PrintAs discussed in Chapter One, geographic data represent spatial locations (i.e., a feature) and non-spatial attributes measured at certain times. For instance, a city (a feature with a spatial location) can contain an endless number of attributes. Geographic data for a specific city may include attributes such as its population, the types of public transportation, and various land use patterns. Over recent years, software developers have created variations on standard query languages (SQL) that incorporate spatial queries. The dynamic nature of geographic phenomena complicates the issue further, however. The need to pose spatio-temporal queries challenges geographic information scientists (GIScientists) to develop ever more sophisticated ways to represent geographic phenomena, thereby enabling analysts to interrogate their data in more sophisticated ways.
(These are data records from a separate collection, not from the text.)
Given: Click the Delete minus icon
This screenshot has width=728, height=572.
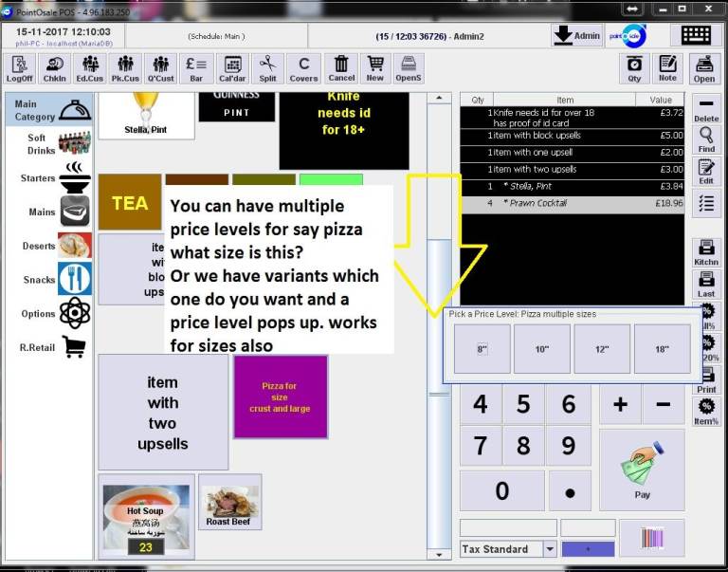Looking at the screenshot, I should point(706,108).
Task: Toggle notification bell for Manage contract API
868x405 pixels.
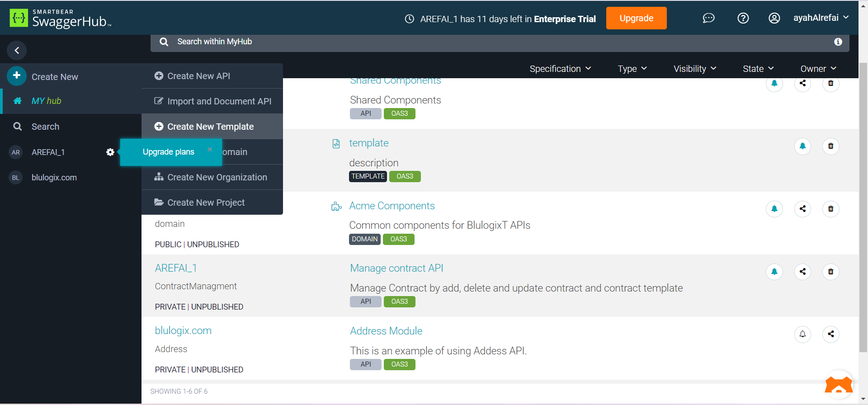Action: click(x=774, y=272)
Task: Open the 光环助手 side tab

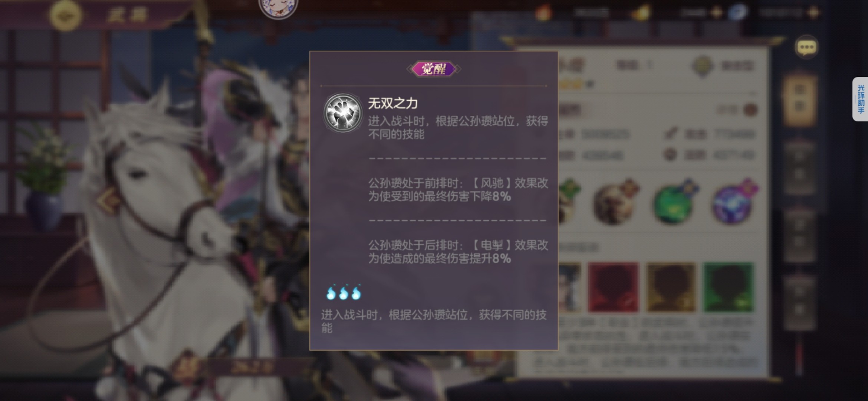Action: pyautogui.click(x=860, y=99)
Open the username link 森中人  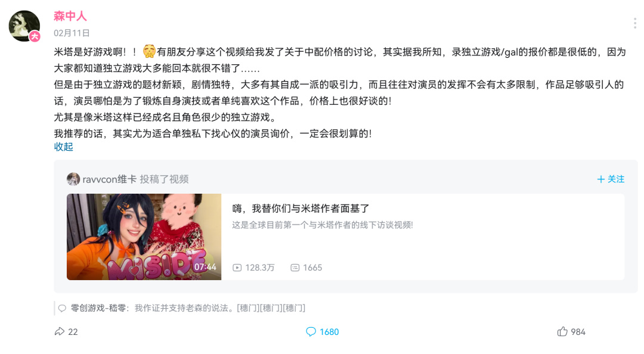tap(70, 16)
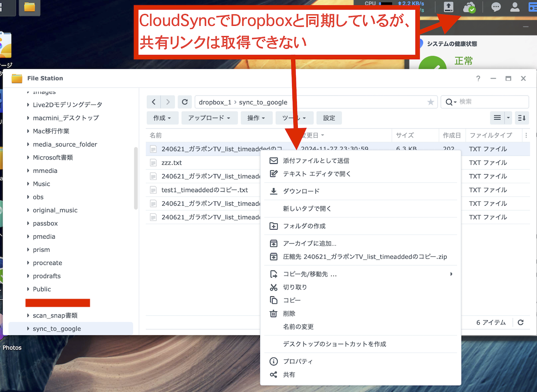Click the user account icon
Viewport: 537px width, 392px height.
pyautogui.click(x=514, y=7)

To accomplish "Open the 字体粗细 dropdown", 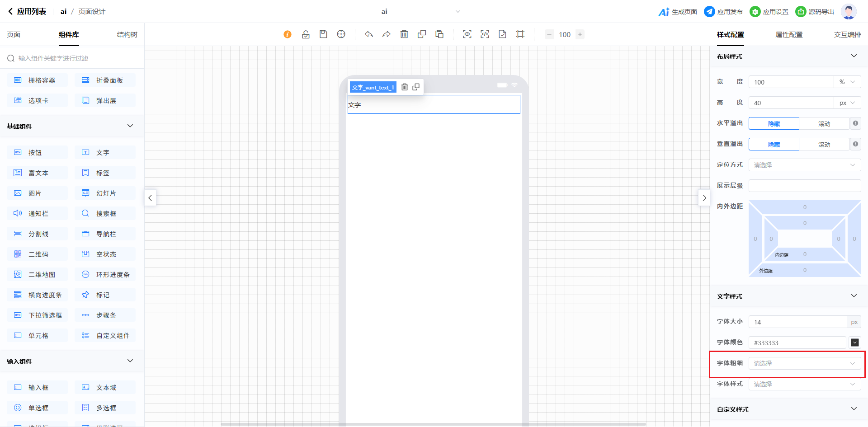I will click(804, 363).
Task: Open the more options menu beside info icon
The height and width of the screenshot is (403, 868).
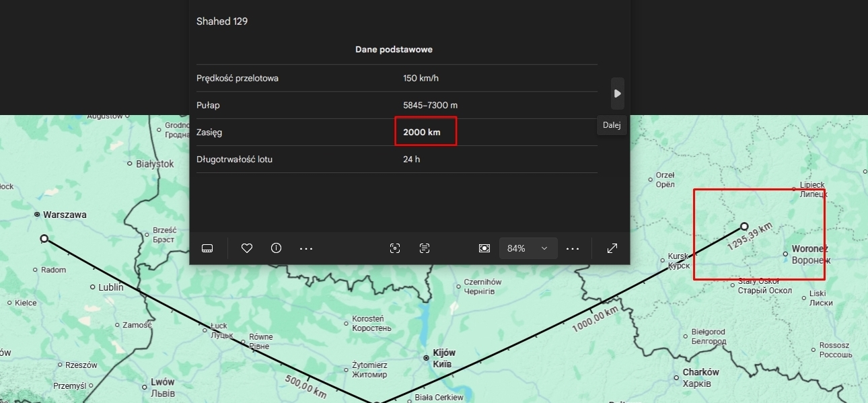Action: click(x=306, y=248)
4.1.1 Tables: Location versus Attribute
To explore the differences between a location and its attributes, view the table below of a geographic database originating from the U.S. Census Bureau and imported into ESRI’s ArcMap program. Each row in the attribute table refers to a feature’s location on the map, with numerous attributes associated with it. In this example, each object refers to a state that includes attribute data including information such as its FID (unique identifier), shape (polygon), state abbreviation, full state name, a FIPS code (unique code assigned to each state), and the longitude and latitude coordinates. As you can see, the fifth row highlighted in light blue is selected and the mapping program automatically links to the spatial representation of the state of California, also outlined in light blue. This functionality allows users to manipulate, query, and select features and their attributes in the table, while viewing changes dynamically on the map.